Too young to vote in this year’s significant election, I decided to become a poll worker. Being a poll worker is not something that I was previously familiar with or even knew I was able to do. To be frank, I thought poll workers were only compiled of old folk. It was not until I saw an Instagram post by Nick Kroll that I was informed otherwise. He was encouraging younger generations to work the polls, through an organization called Power the Polls. Due to COVID-19 and the high risk it brings for older people, many of them were unable to work the polls this year. Therefore, it was important that younger people step up and I decided to be one of them. I clicked the link in Nick Kroll’s bio and was immediately intrigued–and not just by the $200 payment that came along with working the polls. I was intrigued by the opportunity to pursue the democracy that lay before me.

It wasn’t long before I was signed up to work the polls. To prepare, all poll workers are required to complete four hours of online training. In this training, the basics of working as an election judge are covered, as well as the different situations that may occur. I reviewed the process behind registering new voters, assigning ballots, and ensuring American citizens’ right to vote.

The day arrived–Election Day. I woke up at the bright and early hour of 4:00 a.m. and got ready to go. I grabbed my election judge handbook, my coffee, and waited for my ride, who happened to my friend and fellow election judge, McKenna O’Brien ’21. When we arrived at the polling place, booths, tables, and signs we already in place, for we had come to set them up the night before. Now, all we had to do was activate the electronics and welcome our voters.

When voters first arrive, they are greeted at the door where they fill out a sheet of paper with their basic information. This paper is then brought to station one of the judge’s table. Here, the judges look up the voter and check their status. From there, they are told if they need to register, fill out a special ballot, or if they are good to go. If they are good to go, they continue down the line to the station in which I worked. At my station, I would take their sheet of paper, mark their number in the voter succession, and initial it. Then, I would call out the type of ballot to the judge at the next station, who would provide said ballot to the voter. The voter then goes to a booth to complete their ballot. When they finish, they feed it into the ballot box to count their vote. If all goes well, the voter receives their sticker, symbolizing the completion of their civic duty!

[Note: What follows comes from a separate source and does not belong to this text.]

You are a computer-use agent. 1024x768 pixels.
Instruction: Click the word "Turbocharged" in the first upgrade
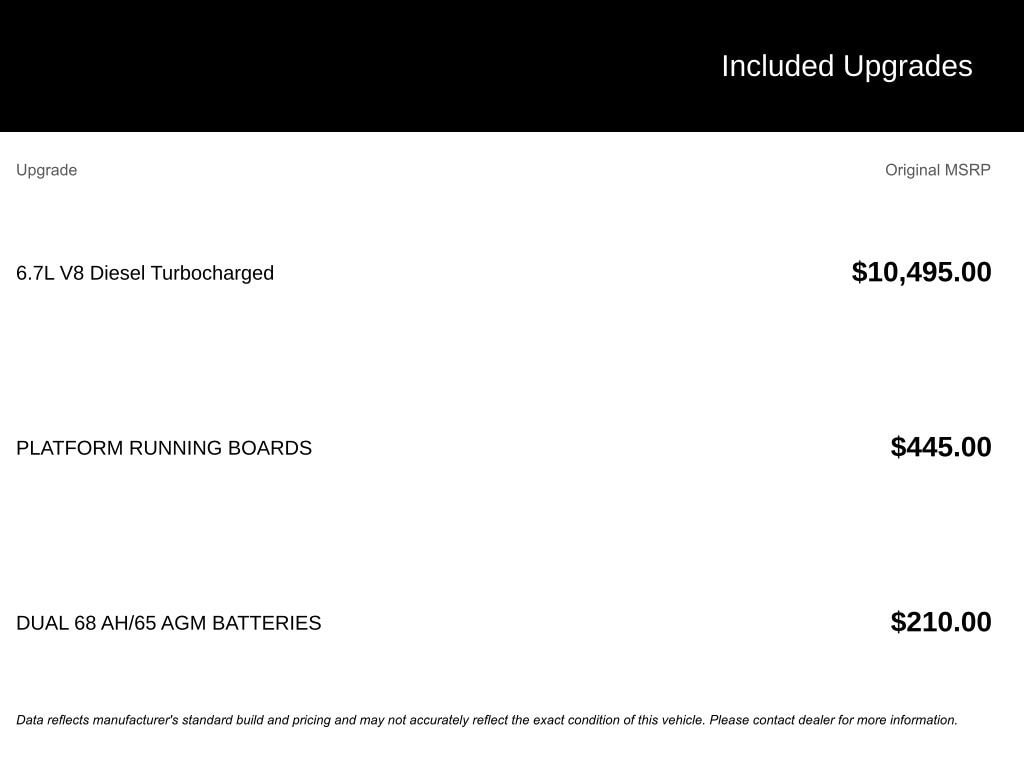click(212, 273)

Overall, I was extremely grateful for my experience as a poll worker.  This year, more than ever, poll workers were vital to the election process. They are responsible for counting and recounting the votes as needed. As a nation, we rely on them to bring us the results of our election and, ultimately, the future of our country. My experience allowed me to be immersed into a nonpartisan environment, aiding people in exercising their right to vote. In the future, I plan to work the polls again, vote when I am able, and uphold the democracy of America in any way I can.